Core Concepts
Text Bottleneck Models (TBM) provide both global and local interpretability for text classification by automatically discovering a sparse set of salient concepts and using them to make predictions.
Abstract
The paper introduces Text Bottleneck Models (TBM), a framework for interpretable text classification that automatically discovers a set of salient concepts and uses them to make predictions.
The key components of TBM are:
Concept Generation: An iterative process that uses a large language model (LLM) to discover a sparse set of discriminative concepts from the training data. This avoids the need for manual concept curation.
Concept Measurement: The LLM is used to measure the value of each concept for a given input text in a zero-shot manner, providing numerical scores.
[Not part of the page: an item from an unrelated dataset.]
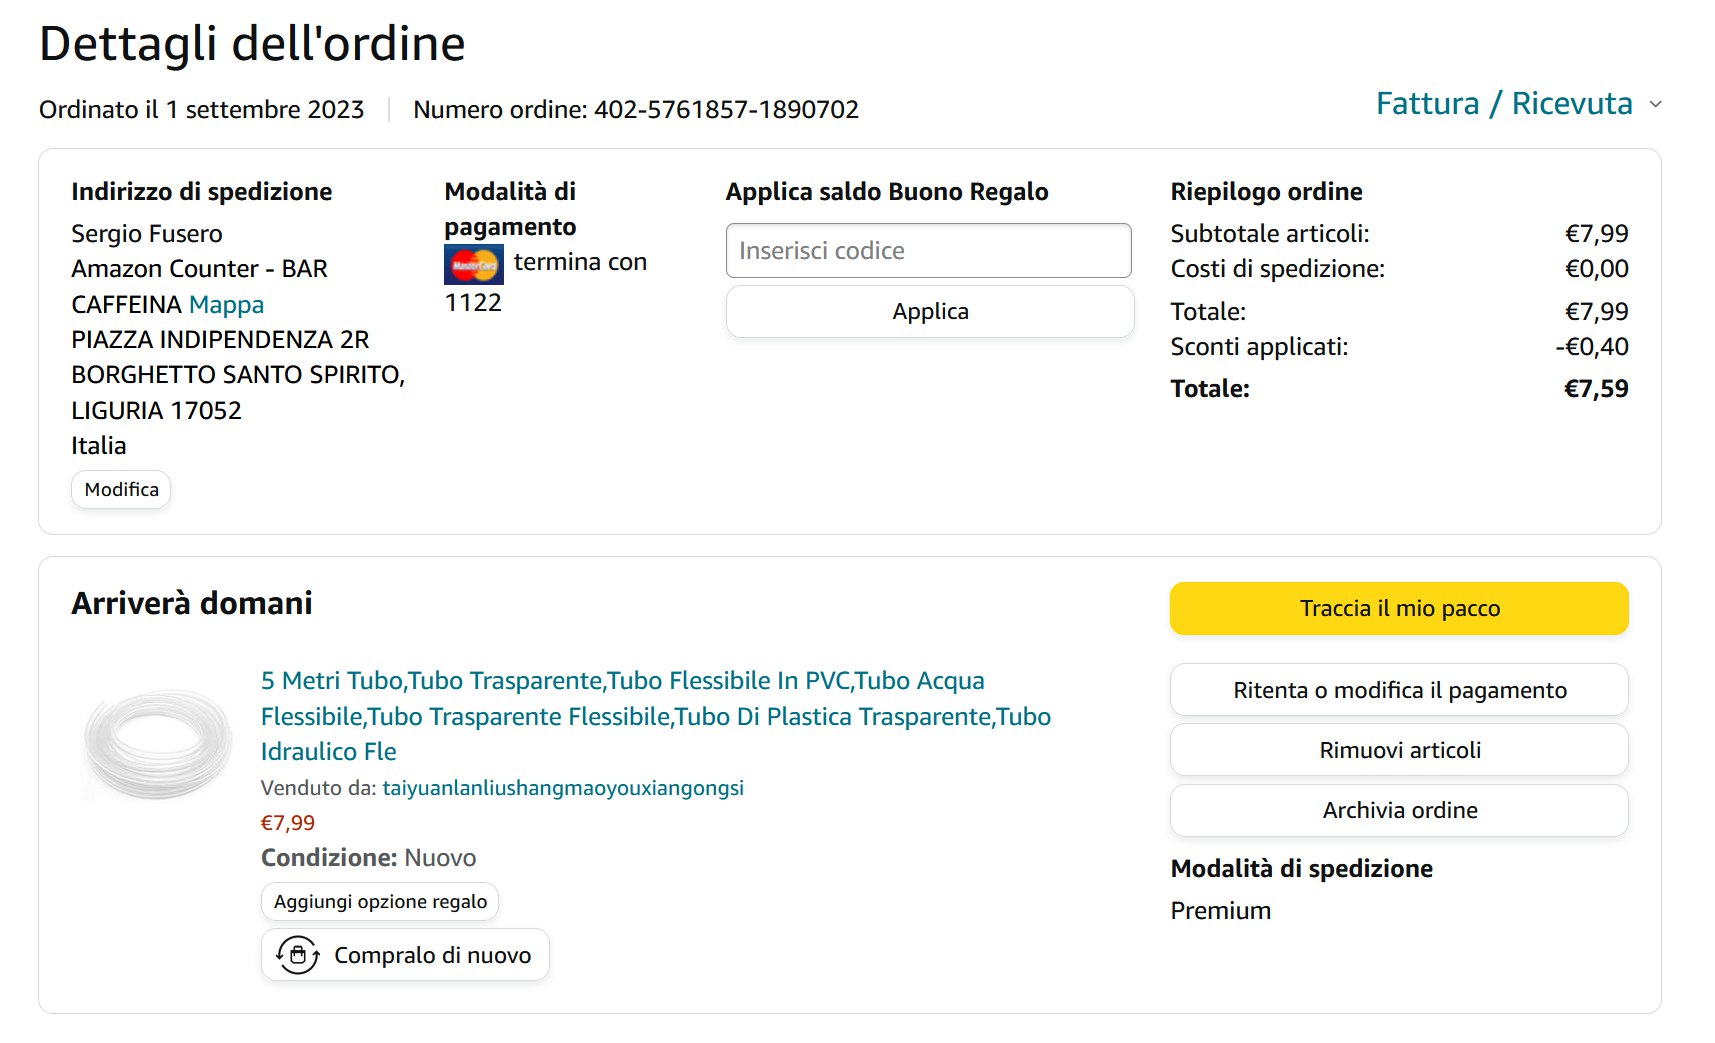Click Archivia ordine
Screen dimensions: 1715x1043
[1398, 810]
Prediction Layer: A white-box linear layer that combines the concept scores to make the final prediction.
The authors evaluate TBM on 12 diverse text understanding datasets, including sentiment analysis, natural language inference, and topic classification. TBM performs competitively with strong black-box baselines like finetuned BERT and GPT-3.5 on sentiment tasks, but lags behind state-of-the-art models.
A detailed human evaluation reveals that the Concept Generation module can consistently generate high-quality concepts, but occasionally struggles with redundancy and leakage. The Concept Measurement module is found to be highly accurate for sentiment analysis, but more challenging for specialized domains like fake news detection.
The interpretable structure of TBM also allows for novel analysis, such as visualizing the learning curves of different concepts and using them to identify potential biases in the data.
Stats
"food for everyone, with 4 generations to feed"
"The ambiance wasn't what I expected"
Quotes
"Black-box deep neural networks excel in text classification, yet their application in high-stakes domains is hindered by their lack of interpretability."
"Concept-based explanations can provide both global and local insights by identifying important concepts across the dataset and localizing how these concepts relate to each individual prediction."